> **Challenges**
1. Answer these questions from the workout text:
(a) How many push-ups will you have done by the end of the push-up workout?
(b) In the plank example, how many seconds do you hold the plank at the 12 o'clock position?
(c) How long is the rest in the middle of each round of the core workout?
2. How would you put this sentence from the workout text into Spanish: "Take breaks if you need them, but aim to complete a full round before resting."
3. Pick up the workout text after its final sentence and keep writing in the same style.

> **Text shown**
# # # #
You’ll amass eighty push-ups (standard and diamond) upon completion of this workout. Assuming you performed them all with proper form, the pump, and the fatigue should be pretty apparent. Again, there is no time limit. Take breaks if you need them, but aim to complete a full round before resting.
- Any time you perform a push-up or any of its variations, keep your shoulders pulled down and back. A good way to cue this is while in a push-up position. Imagine trying to touch your rear belts to your tailbone.
- At the same time, engage your core by trying to tilt your hips towards your chest. This position should remain solid throughout the entire movement.
- Also, don’t flare your elbows during a pushup. It can harm your shoulders and waste your energy.
An entire workout built around your core might have you rolling your eyes or scrolling through to the next session — but this one is definitely worth exploring. You’ll be moving under control and with full-body tension, which means you’ll be preparing your body for long and heavy sets of deadlifts and squats. Even if you hate working on your core, the “Core Clock” is worth doing.
[Related: Everything You Need to Know to Build Your First Workout Program]
Imagine there is a large clock face drawn on the floor that you can fit inside of. Each number on the clock is the number of seconds or number of reps of a given movement you perform before moving to the next number.
Let’s use the plank as an example. Imagine you are in a plank. That’s the 12 o’clock position. Hold the plank there for 12 seconds, then while maintaining the plank, align your whole body so that your head is at the 1 o’clock position. Hold there for one second. Then move to the 2 o’clock position and hold for two seconds. Continue this until you have gone all the way around the clock. Going all the way around the clock is considered one “core clock.”
3 rounds of:
- “Core Clock” mountain climbers (one rep is a mountain climber with each leg)
- “Core Clock” plank to pikes (paper plates or socks under your feet can make it easier to slide if you don’t have core sliders)
- Rest two minutes
- “Core Clock” ab rollouts (if you don’t have an ab roller, paper plates or socks under your hands will work)
You’ll rest mid-round because core clocks are more difficult than they seem. You want to ensure that your core can stay engaged all the way through the movement. If you need additional breaks, use your lower back as the signal. When you feel your lower back caving, you know your core isn’t taut. If you can’t correct that, take a breather until you can and then continue.
# # # #
> **Extracted entries**
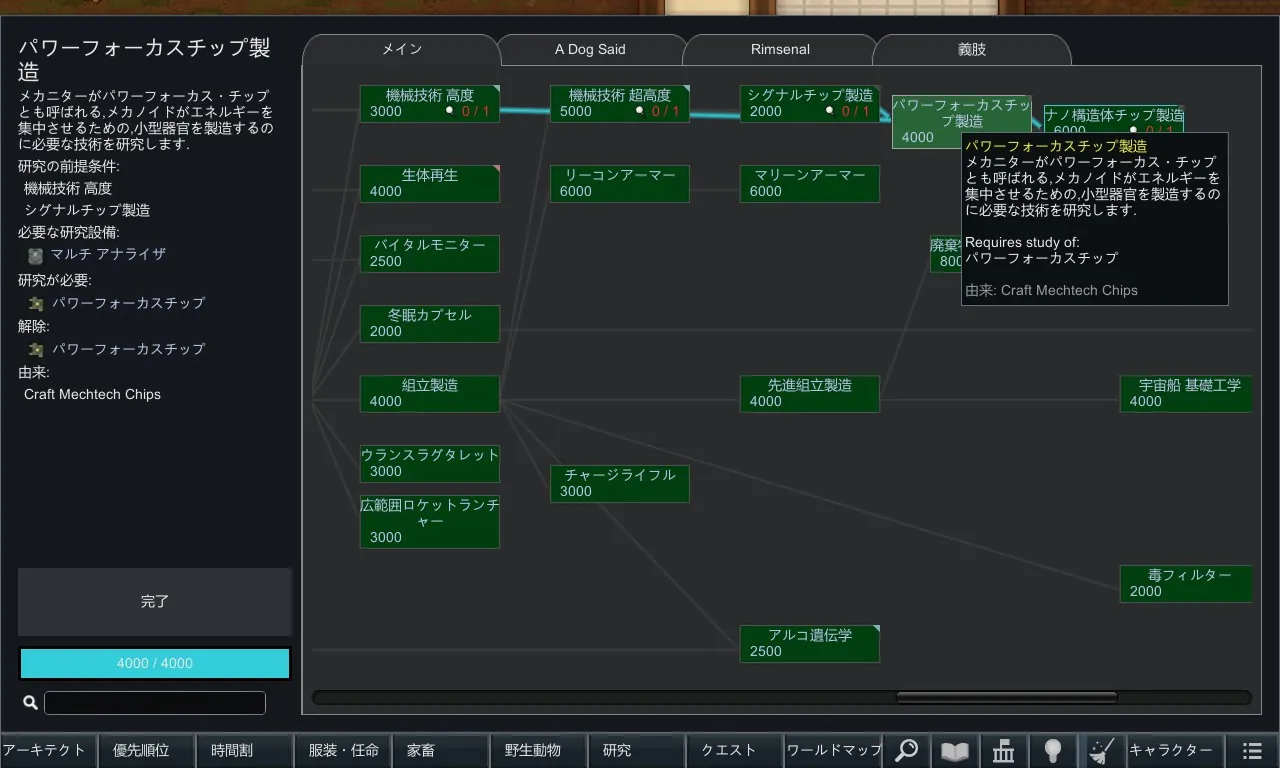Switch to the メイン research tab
# # # #
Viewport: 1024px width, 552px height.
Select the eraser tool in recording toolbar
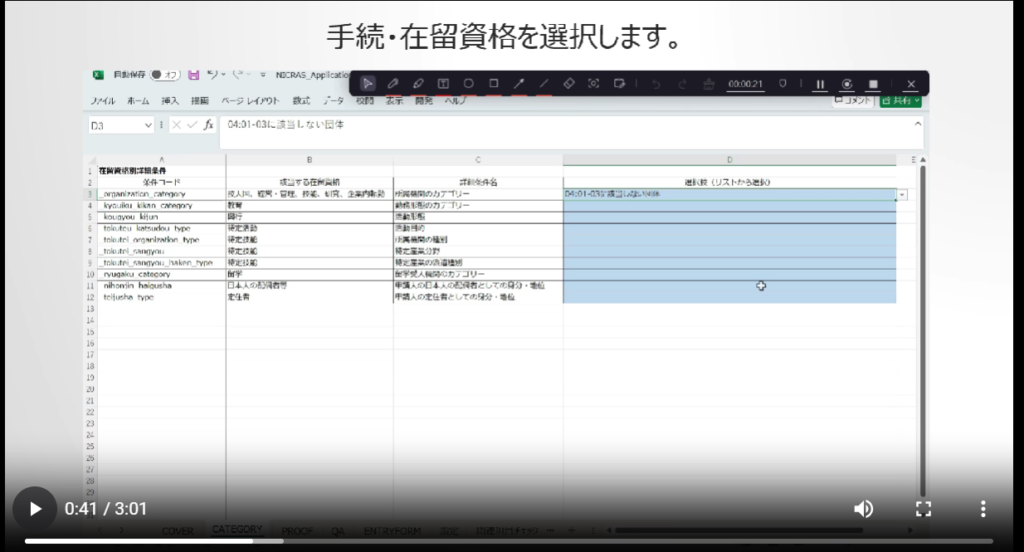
# # # #
> **Responses per task**
1.
(a) Eighty push-ups, both standard and diamond.
(b) 12 seconds.
(c) Two minutes.

2. Toma descansos si los necesitas, pero intenta completar una ronda completa antes de descansar.

3.
- Don’t rush through these. Just because they’re called core clocks doesn’t mean you’re on one. Slow and controlled movements will be helpful here. Focus the engagement on your core on each rep.
Sure, if you haven’t got weights or a pull-up bar in the house, you’re not going to be “pulling” in the classic sense of the word. Still, that doesn’t mean you’ve got to neglect your back and posterior chain completely.
You don’t have to pull anything heavy to activate your lats, rear delts, and glutes. Just stay focused on maintaining picture-perfect form for each rep.
[Related: The 7 Best Back Exercises For Strength and Muscle Gain]
Four rounds of:
- 20 reverse snow angels
- 20 wall slides
- 15 single-leg bodyweight RDLs (per side)
- 20 supermans
- 15 inchworms
- 10 wall walks
Rest as little as possible between each rep, set, and round — but ensure that each rep is performed as slowly and deliberately as possible. There should be nothing fast or rushed about any of these moves. If anything, do them slower than you think you should for an added challenge.
- Especially when you’re used to pulling hundreds of pounds off the ground, these types of deliberate, “small” motions can seem all too easy — until you start racking up the rep counts. And until you realize just how much mental focus it takes to keep every single rep crisp and clean. Commit to finishing your sets with just as excellent form as you started them with.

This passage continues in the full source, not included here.